TEXT EXCERPT:

* * *

I did mine because I needed a project while my back was healing after spinal fusion. But I already knew a shyt load about HTML and basic web construction AND I had an inkling about SEO. But still, I spent a LOT of time studying designs, learning the software, and understanding SEO rules and tricks. As I neared the end, I discovered some basic errors and had to go over each page (about 70) and correct the errors.

YES, you "can" do it yourself, but do you have the time? For me, it is like a hobby. If I weighed the amount of time it took me vs paying someone who was knowledgeable, it would have been "better business" to hire an expert.


----------



## Temple

You can certanly can do it yourself. Im Constantly tweeking my website for key words and adding content. Do a google search on seo, there is alot of information out there. I have the A position on google places for my area for Mold Inspection Tampa. Working on the painting and carpet cleaning departments. I do about 2 - 4 hrs a day on seo. Im also currently building 4 seprate websites for my departments.


----------



## straight_lines

Westview I would hire someone to do it, and blog on your own doing keyword research to improve your serps.


----------



## RCP

Like Bill says, what is your time worth? Tommy has a good point too. You probably could have that site imported into Wordpress, but I don't think there is enough content there to make it worth it. You might consider paying some to set up the basic WP with all the plugins and framework and all you have to do is go in and add the content.

* * *

Rows of pointing data:

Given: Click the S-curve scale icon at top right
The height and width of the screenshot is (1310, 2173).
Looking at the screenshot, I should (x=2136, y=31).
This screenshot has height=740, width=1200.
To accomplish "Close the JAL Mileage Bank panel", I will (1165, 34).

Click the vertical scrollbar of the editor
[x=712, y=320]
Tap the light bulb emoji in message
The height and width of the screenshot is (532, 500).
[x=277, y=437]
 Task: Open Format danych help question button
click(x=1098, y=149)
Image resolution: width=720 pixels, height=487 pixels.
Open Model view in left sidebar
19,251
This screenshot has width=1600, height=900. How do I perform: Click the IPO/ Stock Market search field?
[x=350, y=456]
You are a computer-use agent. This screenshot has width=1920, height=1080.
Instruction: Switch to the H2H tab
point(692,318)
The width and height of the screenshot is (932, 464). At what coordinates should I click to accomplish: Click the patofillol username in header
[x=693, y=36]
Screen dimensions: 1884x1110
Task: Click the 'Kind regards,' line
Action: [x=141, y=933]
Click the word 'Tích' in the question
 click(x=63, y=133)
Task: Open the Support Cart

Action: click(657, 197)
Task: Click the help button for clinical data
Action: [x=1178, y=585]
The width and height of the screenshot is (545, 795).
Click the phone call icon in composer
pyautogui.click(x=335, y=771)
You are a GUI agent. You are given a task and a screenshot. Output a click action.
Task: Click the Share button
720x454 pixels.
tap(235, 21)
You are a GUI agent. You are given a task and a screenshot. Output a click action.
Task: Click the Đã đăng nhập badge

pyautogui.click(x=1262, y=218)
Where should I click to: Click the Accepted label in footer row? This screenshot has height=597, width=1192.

* * *

TASKS TO COMPLETE:
- A) Quote the website thread from "Westview I would" up to and including "add the content.".
- B) Please print every one of the records again, line for line.
The website thread and the records have no connection to each other.

ANSWERS GIVEN:
- A)
Westview I would hire someone to do it, and blog on your own doing keyword research to improve your serps.


----------



## RCP

Like Bill says, what is your time worth? Tommy has a good point too. You probably could have that site imported into Wordpress, but I don't think there is enough content there to make it worth it. You might consider paying some to set up the basic WP with all the plugins and framework and all you have to do is go in and add the content.

- B)
Given: Click the S-curve scale icon at top right
The height and width of the screenshot is (1310, 2173).
Looking at the screenshot, I should (x=2136, y=31).
This screenshot has height=740, width=1200.
To accomplish "Close the JAL Mileage Bank panel", I will (1165, 34).

Click the vertical scrollbar of the editor
[x=712, y=320]
Tap the light bulb emoji in message
The height and width of the screenshot is (532, 500).
[x=277, y=437]
 Task: Open Format danych help question button
click(x=1098, y=149)
Image resolution: width=720 pixels, height=487 pixels.
Open Model view in left sidebar
19,251
This screenshot has width=1600, height=900. How do I perform: Click the IPO/ Stock Market search field?
[x=350, y=456]
You are a computer-use agent. This screenshot has width=1920, height=1080.
Instruction: Switch to the H2H tab
point(692,318)
The width and height of the screenshot is (932, 464). At what coordinates should I click to accomplish: Click the patofillol username in header
[x=693, y=36]
Screen dimensions: 1884x1110
Task: Click the 'Kind regards,' line
Action: [x=141, y=933]
Click the word 'Tích' in the question
 click(x=63, y=133)
Task: Open the Support Cart

Action: click(657, 197)
Task: Click the help button for clinical data
Action: [x=1178, y=585]
The width and height of the screenshot is (545, 795).
Click the phone call icon in composer
pyautogui.click(x=335, y=771)
You are a GUI agent. You are given a task and a screenshot. Output a click action.
Task: Click the Share button
720x454 pixels.
tap(235, 21)
You are a GUI agent. You are given a task and a screenshot. Output a click action.
Task: Click the Đã đăng nhập badge

pyautogui.click(x=1262, y=218)
Where should I click to: Click the Accepted label in footer row? This screenshot has height=597, width=1192.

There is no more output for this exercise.